### WHAT IS EXPECTED:
Copy the entries below word for word, leaving out the pictures.

### INPUT MATERIAL:
+ + + +

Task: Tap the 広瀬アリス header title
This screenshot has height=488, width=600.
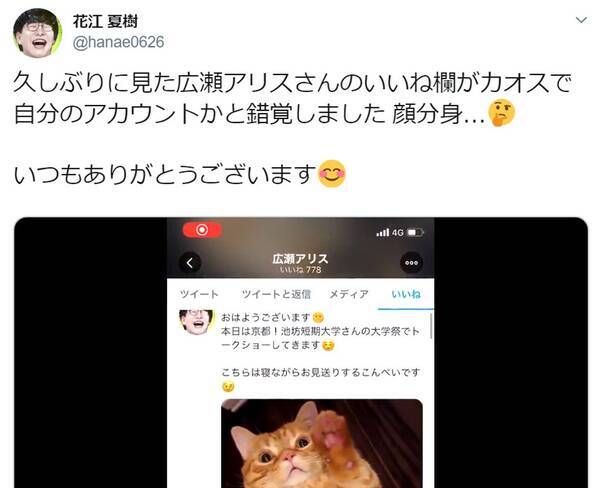Action: [x=300, y=259]
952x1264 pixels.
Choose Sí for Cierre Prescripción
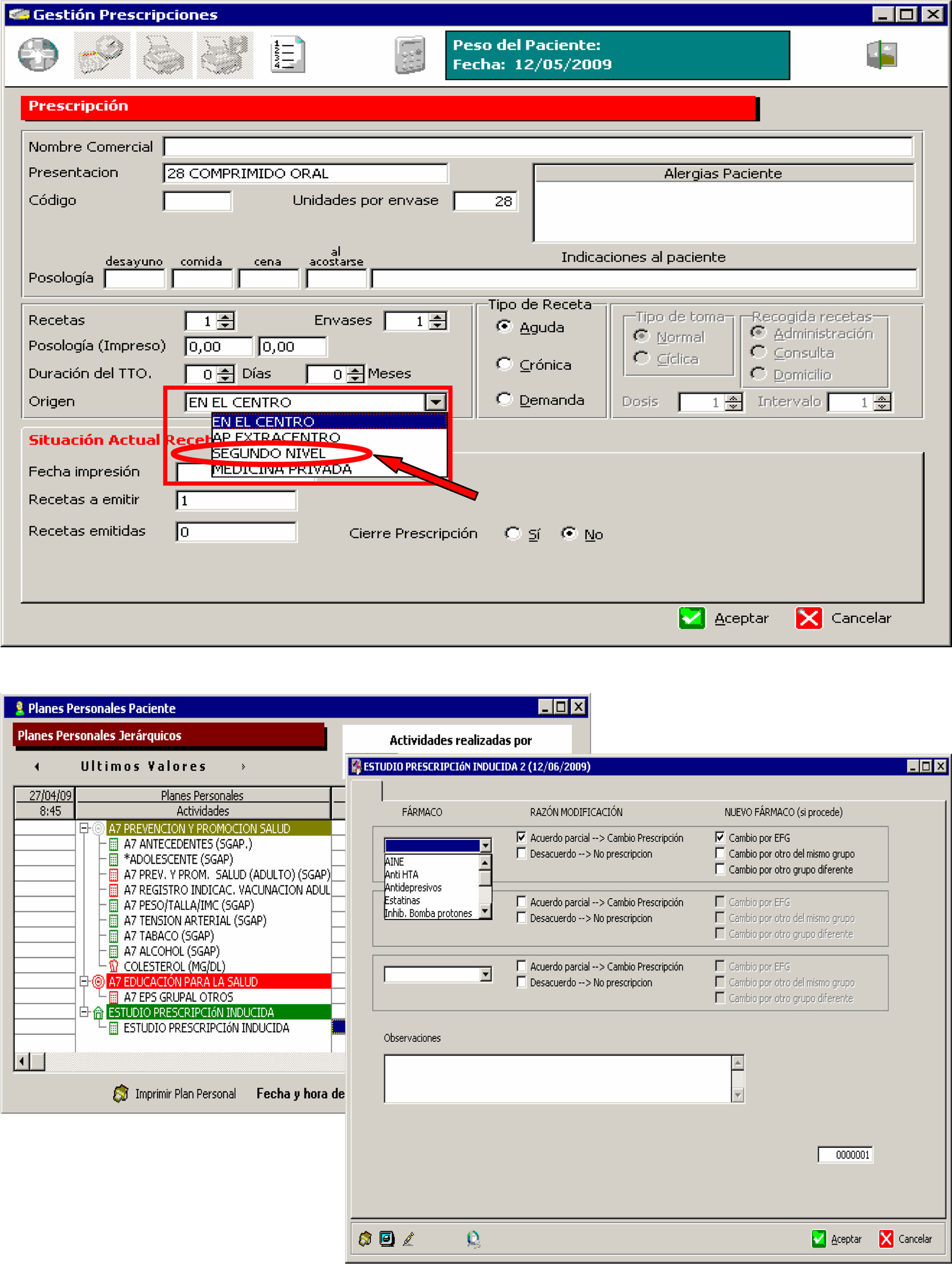(513, 534)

+ + + +

### ANSWER BELOW:
Task: Tap the 広瀬アリス header title
This screenshot has height=488, width=600.
Action: [x=300, y=259]
952x1264 pixels.
Choose Sí for Cierre Prescripción
(513, 534)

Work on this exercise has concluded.